§ **What you should do**: Keep to one stretch of the data below, the lines from the one with "Where should I click to: Open" up to and including the one with "Screen dimensions: 874x724", and return that stretch exactly.
(Beginning of Supplied records)
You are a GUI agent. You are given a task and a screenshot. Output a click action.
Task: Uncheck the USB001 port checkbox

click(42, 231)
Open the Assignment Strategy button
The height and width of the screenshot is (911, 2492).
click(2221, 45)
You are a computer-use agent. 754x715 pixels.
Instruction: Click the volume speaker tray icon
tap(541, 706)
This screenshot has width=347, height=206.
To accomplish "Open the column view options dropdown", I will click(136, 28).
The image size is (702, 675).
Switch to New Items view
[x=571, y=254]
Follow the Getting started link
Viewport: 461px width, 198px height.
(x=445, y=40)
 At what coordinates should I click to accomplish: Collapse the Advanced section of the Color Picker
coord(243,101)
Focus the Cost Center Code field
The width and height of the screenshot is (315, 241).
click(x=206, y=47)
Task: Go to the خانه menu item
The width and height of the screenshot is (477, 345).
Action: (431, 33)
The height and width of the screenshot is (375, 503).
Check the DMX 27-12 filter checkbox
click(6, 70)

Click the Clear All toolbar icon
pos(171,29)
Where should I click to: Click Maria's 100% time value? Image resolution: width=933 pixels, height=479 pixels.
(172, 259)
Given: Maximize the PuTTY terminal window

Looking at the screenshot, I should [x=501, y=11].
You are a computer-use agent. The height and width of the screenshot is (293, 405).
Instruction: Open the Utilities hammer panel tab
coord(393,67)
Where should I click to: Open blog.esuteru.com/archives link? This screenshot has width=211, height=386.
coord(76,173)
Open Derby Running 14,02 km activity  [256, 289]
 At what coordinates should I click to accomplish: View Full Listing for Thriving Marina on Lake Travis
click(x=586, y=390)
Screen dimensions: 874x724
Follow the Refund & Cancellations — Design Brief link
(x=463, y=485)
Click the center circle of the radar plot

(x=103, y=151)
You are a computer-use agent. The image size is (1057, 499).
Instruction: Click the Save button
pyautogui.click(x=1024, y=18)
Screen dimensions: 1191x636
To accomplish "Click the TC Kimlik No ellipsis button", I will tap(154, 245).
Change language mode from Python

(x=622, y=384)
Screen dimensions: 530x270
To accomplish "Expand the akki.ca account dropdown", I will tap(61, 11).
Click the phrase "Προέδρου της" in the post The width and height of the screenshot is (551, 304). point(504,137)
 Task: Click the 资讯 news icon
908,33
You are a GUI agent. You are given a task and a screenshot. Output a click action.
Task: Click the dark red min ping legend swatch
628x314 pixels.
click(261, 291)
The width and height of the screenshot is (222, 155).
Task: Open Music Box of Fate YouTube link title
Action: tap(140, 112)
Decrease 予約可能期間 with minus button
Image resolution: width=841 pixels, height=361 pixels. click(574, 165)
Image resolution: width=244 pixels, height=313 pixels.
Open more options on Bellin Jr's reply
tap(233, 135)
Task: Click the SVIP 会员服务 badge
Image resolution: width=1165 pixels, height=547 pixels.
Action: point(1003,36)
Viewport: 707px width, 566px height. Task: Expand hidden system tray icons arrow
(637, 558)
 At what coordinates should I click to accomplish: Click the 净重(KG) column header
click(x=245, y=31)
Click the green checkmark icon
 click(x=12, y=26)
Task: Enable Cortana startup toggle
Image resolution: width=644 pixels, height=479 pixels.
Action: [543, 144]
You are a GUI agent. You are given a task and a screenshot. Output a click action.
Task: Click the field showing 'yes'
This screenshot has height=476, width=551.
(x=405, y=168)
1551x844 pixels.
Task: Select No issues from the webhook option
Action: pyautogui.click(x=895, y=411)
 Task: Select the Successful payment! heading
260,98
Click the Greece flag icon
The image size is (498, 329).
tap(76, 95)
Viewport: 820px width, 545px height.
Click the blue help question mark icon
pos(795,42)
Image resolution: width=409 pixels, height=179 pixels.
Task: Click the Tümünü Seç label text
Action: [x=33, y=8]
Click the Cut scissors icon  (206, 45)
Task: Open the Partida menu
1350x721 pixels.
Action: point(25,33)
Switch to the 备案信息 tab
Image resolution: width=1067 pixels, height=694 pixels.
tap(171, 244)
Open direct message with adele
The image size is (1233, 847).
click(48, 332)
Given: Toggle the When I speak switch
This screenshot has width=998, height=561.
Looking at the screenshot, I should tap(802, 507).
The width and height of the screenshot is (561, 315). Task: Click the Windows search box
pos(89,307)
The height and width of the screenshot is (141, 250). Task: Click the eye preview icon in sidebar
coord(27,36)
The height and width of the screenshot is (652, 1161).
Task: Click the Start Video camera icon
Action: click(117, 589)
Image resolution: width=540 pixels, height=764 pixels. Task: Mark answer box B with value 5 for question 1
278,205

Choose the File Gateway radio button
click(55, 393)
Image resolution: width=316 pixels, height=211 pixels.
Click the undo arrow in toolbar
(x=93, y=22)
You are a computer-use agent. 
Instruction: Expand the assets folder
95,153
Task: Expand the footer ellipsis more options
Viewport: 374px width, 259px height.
(End of Supplied records)
§ **Exercise output**:
Where should I click to: Open blog.esuteru.com/archives link? This screenshot has width=211, height=386.
coord(76,173)
Open Derby Running 14,02 km activity  [256, 289]
 At what coordinates should I click to accomplish: View Full Listing for Thriving Marina on Lake Travis
click(x=586, y=390)
Screen dimensions: 874x724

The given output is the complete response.